- _PARTS OF THE EXERCISE_
1 > In the comment thread on Roy Lichtenstein below, which two of his sculptures are given as examples of being totally frontal?
2 > Decide whether each statement agrees with the comment thread on Roy Lichtenstein below. Answer yes or no, and quote the words from the thread that settle it.
(a) One commenter's grandmother was a friend of Lichtenstein.
(b) The forced-perspective building facade sculptures are described as flat.
(c) One commenter says Lichtenstein reproduced works of art.

- _SELECTED PASSAGE_
%%
35 thoughts on “The Origin of Roy Lichtenstein

  1. Does the retrospective have his sculptures in it? There aren’t that many of them, but I find that they are (a) fascinating and (b) complicate some of the received narratives about his work. As does this essay. Thanks for writing it. My grandmother was a huge fan of and friend of RL’s, and I grew up around his work, so I have no critical distance on it.

  2. There were a couple of sculptures, yeah…which I quite like too. How do you feel they complicate the narrative? Because they’re more distant than the inspirations? (There’s a very funny sound effect sculpture which I think is pretty great.)

  3. There’s a detail that you’re not considering, Noah: Lichtenstein didn’t reproduce works of art, he reproduced reproductions. The surface and flatness you talk about is the surface and flatness of the global village, to use an expression of his time.

  4. Yeah; I thought about that while writing but didn’t quite manage to say it.

    I sort of get at it when I’m talking about the dots, right? He’s carefully, by hand, creating a reproduction to imitate a reproductive process.

    I think part of his nostalgia is about the comics being able to ignore their own reproductive, mass marketness in their unironized melodrama, and part of his fascination is with the reproductiveness itself.

  5. I’ve never experienced his sound sculptures. I’ll have to check it out should this show come to somewhere I am. I love Bruce Nauman’s sound sculptures more than any of his other works.

    Anyway, I think they complicate it in two directions. One absolutely has to do with this surface thing you touch on here. His aquarium sculpture and coffee cup sculpture, for example, are interesting because they’re totally frontal. Even though they’re three dimensional sculptures, everything is on the same plane, giving particularly the aquarium one this almost cubist feel where the fish’s bodies cross the boundaries of the tank that’s supposed to contain them. But then there are also his forced-perspective building facade sculptures, which are three dimensional and deceptively hint at being even-more-three-d than they actually are. In other words, they reinforce your argument here about surfaceness being a feature rather than a bug.

    The other way I think they complicate it is what you just mentioned about the source “texts” being much more hidden. he wasn’t doing sculptures of Archie and Jughead or whatever.

  6. Usually people talk about Lichtenstein’s 60s work, but his later paintings (and sculptures, of course) from the mirrors until the 80s, in which he’s almost Neoexpressionist (cf. the Laocoon above), are proof enough that he was a lot more than a one note painter.
%%
(Saved data entries)
%%
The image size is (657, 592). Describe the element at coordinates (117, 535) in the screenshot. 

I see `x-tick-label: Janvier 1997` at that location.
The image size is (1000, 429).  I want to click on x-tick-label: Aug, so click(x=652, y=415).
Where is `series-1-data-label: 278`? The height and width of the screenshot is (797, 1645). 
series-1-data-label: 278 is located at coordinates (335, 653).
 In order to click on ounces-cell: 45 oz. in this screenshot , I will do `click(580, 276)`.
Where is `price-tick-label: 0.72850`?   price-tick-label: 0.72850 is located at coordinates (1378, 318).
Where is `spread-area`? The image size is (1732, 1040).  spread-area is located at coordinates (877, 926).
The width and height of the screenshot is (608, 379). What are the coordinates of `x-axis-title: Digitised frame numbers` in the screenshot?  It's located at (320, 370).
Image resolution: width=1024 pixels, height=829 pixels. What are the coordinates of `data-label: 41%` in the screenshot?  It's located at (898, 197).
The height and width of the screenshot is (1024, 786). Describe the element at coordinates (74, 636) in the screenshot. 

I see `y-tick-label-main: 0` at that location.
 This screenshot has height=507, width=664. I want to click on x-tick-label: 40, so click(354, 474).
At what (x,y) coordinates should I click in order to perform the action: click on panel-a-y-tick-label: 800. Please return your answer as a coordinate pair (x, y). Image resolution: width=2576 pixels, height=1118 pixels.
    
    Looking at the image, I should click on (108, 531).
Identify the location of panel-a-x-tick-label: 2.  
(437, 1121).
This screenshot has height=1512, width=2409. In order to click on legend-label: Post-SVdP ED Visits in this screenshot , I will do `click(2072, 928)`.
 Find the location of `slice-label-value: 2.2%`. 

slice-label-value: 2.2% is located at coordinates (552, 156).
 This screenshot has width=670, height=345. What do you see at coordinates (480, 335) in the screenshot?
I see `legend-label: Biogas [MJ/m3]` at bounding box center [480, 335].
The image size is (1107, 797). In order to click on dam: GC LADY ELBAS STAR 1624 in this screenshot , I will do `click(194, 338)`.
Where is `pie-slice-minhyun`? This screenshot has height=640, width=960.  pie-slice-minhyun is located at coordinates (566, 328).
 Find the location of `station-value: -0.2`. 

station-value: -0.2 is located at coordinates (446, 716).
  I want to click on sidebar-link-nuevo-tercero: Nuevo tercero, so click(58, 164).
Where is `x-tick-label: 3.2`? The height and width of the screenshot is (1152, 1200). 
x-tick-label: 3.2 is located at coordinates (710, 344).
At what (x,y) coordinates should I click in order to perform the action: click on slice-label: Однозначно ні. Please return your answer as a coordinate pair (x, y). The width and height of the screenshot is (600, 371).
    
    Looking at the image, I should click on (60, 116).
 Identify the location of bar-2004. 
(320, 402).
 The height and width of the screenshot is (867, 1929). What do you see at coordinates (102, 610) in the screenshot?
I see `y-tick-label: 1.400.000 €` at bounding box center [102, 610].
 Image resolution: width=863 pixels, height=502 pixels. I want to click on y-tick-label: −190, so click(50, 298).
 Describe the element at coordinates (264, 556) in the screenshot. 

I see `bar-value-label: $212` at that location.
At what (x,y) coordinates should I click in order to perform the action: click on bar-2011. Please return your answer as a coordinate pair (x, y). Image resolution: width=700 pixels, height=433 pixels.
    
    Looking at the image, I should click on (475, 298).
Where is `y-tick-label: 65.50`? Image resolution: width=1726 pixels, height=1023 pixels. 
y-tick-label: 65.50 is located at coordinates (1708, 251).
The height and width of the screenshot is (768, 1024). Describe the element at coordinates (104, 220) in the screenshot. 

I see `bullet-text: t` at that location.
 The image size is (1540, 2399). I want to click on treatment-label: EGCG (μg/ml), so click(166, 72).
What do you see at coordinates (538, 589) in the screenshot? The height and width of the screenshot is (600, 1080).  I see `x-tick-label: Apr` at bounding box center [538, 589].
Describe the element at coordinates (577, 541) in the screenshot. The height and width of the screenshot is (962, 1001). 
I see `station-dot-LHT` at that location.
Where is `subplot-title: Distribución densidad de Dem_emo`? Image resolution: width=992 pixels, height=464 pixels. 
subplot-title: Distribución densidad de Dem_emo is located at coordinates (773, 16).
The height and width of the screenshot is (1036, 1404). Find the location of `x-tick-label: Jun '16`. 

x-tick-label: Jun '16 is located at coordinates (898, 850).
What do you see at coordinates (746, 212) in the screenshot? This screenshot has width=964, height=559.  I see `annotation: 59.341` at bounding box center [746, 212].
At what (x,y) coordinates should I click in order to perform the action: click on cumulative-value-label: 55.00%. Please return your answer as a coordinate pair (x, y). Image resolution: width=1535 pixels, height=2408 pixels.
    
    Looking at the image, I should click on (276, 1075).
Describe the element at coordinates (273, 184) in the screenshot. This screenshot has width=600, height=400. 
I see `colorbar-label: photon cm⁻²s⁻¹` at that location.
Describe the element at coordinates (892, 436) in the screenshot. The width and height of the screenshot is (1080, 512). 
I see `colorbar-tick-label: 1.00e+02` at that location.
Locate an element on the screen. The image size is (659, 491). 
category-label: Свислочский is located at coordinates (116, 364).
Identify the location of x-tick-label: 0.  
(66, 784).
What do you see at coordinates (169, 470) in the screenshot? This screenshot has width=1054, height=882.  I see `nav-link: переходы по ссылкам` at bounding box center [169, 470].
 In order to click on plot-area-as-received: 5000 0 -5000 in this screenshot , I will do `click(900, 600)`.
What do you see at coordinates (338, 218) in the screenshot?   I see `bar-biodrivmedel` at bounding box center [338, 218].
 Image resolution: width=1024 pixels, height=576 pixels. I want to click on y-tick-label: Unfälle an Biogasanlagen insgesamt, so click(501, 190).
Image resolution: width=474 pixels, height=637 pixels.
%%
- _SOLUTIONS TO THE EXERCISE_
1 > His aquarium sculpture and his coffee cup sculpture.

2 >
(a) Yes: "My grandmother was a huge fan of and friend of RL’s"
(b) No: "which are three dimensional and deceptively hint at being even-more-three-d than they actually are"
(c) No: "Lichtenstein didn’t reproduce works of art, he reproduced reproductions."